I found out that there are two nodes with this tag: one of them corresponds to the garden itself (id = 3406247431), and the other one to the official archive of the region (id = 75260454). In the first case, I would simply change the tag containing the name of the park from "addr:street" to "name". For the second one, I would change the name of the street from *Xardín de San Carlos* to *Rúa San Carlos*, which is the actual street name where the building is located. 

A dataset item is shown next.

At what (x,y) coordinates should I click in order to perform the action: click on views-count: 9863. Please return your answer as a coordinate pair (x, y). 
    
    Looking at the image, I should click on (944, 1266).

This process would need to be performed for all the nodes and ways containing names of places in the place of street names. As mentioned before, this can only be done by analyzing each case individually, which would be highly time consuming.

## 6. Conclusions
To summarize, during this study I have examined and cleaned the OpenStreetMap data of my hometown, A Coruña. In doing this, I have observed that the map is incomplete in some parts and that it presents some issues, mainly related to language and formatting questions, but also that there are some points which contain invalid data, such as street names which do not exist.

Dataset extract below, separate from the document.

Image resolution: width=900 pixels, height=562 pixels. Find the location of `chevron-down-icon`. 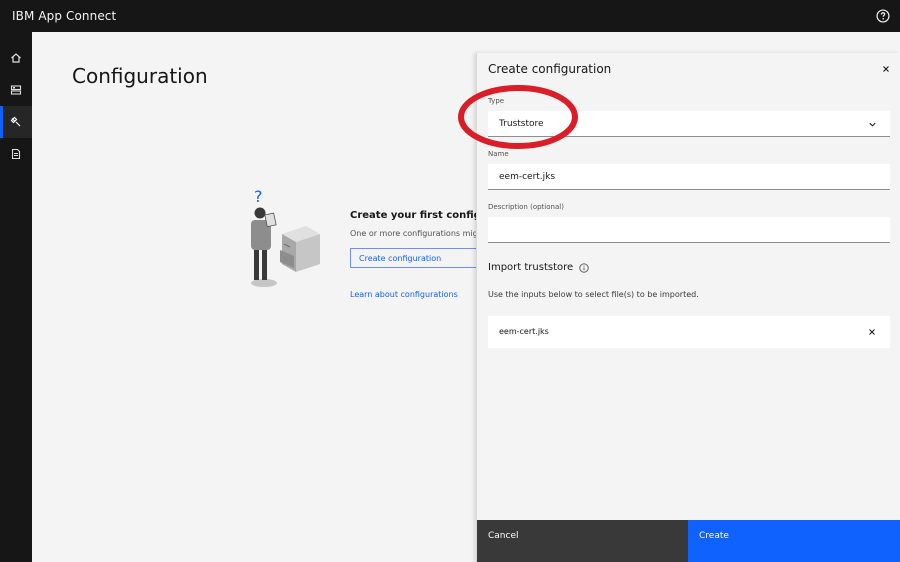

chevron-down-icon is located at coordinates (872, 124).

All in all, however, it has been a very constructive exercise and, particularly interesting, was to see the large amount of information that is available for a relatively small city such as this one.

## 7. References
A list of websites and repositories that I have used and referenced in the text is provided in the file **REFERENCES.md**.